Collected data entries

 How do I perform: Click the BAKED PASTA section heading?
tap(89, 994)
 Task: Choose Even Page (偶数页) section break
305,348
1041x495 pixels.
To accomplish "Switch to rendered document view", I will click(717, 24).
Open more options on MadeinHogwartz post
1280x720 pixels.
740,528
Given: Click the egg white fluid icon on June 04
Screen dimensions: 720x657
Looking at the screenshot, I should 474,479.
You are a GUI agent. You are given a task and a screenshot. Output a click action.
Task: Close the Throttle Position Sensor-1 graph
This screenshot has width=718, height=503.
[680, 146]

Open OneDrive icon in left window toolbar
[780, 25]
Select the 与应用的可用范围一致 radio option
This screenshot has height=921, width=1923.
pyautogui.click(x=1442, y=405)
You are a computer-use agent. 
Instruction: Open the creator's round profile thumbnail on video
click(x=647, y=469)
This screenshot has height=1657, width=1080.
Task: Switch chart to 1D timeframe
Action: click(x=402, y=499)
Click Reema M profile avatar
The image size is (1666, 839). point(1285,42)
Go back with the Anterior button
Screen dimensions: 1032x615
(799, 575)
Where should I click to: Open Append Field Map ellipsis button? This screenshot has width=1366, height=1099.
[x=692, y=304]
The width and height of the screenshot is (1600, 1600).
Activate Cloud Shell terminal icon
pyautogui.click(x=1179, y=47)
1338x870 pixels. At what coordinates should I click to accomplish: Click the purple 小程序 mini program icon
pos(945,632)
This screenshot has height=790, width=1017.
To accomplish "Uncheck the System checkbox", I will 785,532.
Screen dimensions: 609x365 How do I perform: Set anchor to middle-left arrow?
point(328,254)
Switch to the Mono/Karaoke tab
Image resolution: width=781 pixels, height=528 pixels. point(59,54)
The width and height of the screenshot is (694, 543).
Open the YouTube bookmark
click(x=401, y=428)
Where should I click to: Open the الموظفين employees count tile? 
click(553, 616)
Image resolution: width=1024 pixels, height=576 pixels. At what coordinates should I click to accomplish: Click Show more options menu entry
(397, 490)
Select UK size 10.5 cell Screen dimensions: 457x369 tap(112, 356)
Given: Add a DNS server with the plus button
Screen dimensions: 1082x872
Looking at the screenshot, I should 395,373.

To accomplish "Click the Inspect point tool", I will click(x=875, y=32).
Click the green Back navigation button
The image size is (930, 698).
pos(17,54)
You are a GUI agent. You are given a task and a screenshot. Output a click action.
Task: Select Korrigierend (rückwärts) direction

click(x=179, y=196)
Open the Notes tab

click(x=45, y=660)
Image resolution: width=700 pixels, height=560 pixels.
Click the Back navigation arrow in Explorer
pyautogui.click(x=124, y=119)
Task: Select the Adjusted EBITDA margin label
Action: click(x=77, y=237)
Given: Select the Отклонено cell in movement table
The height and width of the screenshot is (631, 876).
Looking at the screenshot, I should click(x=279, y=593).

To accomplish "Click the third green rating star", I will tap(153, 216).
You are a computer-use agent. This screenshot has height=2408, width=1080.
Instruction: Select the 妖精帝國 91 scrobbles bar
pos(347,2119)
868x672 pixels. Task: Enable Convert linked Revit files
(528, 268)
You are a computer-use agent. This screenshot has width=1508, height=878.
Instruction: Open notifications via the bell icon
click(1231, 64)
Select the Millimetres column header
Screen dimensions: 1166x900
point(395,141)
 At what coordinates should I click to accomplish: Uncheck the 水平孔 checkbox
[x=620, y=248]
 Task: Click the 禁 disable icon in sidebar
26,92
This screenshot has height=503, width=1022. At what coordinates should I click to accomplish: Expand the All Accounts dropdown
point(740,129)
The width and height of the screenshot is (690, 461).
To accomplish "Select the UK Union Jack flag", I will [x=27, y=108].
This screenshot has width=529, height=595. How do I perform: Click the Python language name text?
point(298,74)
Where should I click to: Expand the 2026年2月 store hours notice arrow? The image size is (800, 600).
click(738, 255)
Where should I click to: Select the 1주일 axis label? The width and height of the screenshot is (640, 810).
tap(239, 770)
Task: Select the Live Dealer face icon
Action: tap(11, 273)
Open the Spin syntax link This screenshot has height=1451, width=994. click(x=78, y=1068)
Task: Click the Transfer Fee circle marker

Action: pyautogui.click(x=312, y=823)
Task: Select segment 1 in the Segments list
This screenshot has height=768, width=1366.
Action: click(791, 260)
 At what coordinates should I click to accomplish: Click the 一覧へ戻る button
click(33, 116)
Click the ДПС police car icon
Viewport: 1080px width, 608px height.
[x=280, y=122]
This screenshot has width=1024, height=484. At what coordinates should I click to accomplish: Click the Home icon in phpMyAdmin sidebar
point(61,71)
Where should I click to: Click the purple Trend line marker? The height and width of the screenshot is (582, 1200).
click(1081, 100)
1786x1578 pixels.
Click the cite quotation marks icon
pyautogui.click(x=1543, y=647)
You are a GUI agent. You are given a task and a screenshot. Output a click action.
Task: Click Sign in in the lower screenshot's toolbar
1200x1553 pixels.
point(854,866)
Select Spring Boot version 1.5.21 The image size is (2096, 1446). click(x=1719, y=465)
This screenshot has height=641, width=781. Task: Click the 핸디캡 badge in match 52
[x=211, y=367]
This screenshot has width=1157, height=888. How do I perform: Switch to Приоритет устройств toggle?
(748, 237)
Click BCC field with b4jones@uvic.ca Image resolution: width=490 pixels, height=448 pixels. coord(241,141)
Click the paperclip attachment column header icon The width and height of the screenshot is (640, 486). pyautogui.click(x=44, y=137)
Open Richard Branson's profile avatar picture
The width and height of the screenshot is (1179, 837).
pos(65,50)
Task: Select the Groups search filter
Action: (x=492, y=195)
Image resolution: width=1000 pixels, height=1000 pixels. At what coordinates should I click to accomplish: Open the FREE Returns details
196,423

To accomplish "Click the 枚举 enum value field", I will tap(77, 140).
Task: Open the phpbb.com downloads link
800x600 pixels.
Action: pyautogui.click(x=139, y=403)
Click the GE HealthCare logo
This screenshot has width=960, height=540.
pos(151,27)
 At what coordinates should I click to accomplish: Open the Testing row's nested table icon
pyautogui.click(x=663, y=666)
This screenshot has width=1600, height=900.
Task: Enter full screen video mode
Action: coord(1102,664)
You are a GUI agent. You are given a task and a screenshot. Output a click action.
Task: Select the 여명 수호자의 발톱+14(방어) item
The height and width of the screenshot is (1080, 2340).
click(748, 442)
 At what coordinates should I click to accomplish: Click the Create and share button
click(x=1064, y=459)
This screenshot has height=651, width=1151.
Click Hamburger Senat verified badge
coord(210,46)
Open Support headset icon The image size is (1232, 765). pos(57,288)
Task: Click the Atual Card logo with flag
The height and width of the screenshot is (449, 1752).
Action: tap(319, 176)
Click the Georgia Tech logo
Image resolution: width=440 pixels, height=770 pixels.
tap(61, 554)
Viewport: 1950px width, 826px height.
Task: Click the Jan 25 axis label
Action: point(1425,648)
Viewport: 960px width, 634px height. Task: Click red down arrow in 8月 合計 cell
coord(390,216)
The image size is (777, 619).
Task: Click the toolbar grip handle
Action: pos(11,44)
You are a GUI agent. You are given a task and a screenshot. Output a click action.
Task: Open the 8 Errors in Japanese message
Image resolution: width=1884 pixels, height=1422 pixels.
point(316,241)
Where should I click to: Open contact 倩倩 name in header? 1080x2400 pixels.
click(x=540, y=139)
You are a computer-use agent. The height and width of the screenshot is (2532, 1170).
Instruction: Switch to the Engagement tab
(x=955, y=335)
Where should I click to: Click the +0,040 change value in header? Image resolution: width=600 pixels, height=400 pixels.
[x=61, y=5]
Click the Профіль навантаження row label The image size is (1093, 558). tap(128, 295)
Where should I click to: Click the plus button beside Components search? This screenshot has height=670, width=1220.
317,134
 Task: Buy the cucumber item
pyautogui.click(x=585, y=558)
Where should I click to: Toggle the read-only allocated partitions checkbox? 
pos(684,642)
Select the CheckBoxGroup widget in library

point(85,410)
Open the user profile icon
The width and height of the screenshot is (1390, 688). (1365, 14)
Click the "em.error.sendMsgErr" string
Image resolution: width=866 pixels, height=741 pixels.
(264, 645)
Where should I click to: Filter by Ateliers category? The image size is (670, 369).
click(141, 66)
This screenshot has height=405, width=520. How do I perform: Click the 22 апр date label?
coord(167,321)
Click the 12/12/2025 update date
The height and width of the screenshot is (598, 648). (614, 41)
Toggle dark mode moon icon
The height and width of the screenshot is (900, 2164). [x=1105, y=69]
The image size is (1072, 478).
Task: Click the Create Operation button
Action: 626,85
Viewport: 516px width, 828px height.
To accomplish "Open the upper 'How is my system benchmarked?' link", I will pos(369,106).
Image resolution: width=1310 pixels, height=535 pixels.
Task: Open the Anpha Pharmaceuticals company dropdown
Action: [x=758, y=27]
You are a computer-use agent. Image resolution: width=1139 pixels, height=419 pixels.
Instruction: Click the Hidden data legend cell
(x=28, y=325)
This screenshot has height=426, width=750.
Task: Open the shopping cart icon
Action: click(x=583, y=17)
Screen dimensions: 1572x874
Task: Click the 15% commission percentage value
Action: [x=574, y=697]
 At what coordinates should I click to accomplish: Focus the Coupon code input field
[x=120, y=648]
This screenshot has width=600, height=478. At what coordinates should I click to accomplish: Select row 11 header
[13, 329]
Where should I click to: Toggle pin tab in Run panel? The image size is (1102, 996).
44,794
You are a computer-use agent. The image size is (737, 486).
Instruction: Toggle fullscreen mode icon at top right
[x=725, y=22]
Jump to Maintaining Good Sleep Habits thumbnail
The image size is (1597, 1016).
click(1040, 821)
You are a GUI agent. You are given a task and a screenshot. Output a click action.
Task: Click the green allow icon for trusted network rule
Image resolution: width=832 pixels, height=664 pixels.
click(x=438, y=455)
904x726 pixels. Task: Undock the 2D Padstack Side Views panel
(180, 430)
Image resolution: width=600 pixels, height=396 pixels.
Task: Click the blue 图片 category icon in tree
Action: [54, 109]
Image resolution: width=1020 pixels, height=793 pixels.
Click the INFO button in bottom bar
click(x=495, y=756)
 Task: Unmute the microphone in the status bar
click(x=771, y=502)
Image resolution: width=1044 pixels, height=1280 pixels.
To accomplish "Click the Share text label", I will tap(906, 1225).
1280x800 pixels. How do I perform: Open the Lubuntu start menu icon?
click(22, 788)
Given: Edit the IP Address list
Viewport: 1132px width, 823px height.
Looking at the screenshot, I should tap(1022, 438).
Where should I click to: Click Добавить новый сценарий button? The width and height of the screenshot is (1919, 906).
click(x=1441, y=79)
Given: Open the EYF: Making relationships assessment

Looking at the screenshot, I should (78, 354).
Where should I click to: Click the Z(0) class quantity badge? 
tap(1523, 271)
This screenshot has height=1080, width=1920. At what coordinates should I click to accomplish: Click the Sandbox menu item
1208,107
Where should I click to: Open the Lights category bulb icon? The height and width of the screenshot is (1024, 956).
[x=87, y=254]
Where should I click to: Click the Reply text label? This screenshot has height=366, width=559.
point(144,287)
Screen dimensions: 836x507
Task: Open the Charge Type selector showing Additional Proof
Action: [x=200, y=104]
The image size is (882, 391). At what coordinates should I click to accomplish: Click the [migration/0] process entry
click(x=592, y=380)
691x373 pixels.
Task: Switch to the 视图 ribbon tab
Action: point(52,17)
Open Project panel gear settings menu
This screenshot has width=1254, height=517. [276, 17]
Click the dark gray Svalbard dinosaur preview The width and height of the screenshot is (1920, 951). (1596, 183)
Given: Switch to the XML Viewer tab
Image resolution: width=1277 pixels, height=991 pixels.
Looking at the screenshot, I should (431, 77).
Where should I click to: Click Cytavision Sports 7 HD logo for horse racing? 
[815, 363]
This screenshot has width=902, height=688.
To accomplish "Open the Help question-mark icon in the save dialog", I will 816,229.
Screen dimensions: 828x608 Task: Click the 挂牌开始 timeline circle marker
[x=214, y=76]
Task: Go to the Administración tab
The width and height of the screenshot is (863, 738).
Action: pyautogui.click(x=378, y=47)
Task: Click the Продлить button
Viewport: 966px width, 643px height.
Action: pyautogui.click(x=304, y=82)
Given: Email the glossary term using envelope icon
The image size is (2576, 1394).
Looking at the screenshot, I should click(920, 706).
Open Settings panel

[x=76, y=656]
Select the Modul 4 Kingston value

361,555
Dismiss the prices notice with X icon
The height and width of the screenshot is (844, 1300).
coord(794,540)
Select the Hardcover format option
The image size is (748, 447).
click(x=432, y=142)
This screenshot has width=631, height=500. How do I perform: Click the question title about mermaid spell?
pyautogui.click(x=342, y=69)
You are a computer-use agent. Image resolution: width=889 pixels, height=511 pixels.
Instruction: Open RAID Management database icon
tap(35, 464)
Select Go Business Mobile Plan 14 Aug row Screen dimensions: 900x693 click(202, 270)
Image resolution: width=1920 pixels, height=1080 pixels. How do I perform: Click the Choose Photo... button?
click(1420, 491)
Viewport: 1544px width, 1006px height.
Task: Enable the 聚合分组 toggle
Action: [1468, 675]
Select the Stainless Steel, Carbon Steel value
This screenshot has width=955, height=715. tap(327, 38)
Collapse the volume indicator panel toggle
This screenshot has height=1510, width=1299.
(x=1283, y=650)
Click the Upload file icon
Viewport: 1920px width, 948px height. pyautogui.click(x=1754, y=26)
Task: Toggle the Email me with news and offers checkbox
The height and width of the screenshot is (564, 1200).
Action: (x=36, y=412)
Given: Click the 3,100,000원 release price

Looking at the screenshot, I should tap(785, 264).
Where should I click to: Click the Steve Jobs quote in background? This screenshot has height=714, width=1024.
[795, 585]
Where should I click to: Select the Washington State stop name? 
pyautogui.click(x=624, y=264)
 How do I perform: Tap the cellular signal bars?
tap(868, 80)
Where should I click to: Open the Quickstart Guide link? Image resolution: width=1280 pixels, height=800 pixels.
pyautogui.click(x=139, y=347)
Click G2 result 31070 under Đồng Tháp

#### Try it:
Show every line of the entries above where the word "computer" occurs.

#### Solution:
You are a computer-use agent. 
You are a computer-use agent. This screenshot has height=2408, width=1080.
You are a computer-use agent. This screenshot has width=1508, height=878.
You are a computer-use agent. The height and width of the screenshot is (2532, 1170).
You are a computer-use agent. Image resolution: width=1139 pixels, height=419 pixels.
You are a computer-use agent. The image size is (737, 486).
You are a computer-use agent. Image resolution: width=889 pixels, height=511 pixels.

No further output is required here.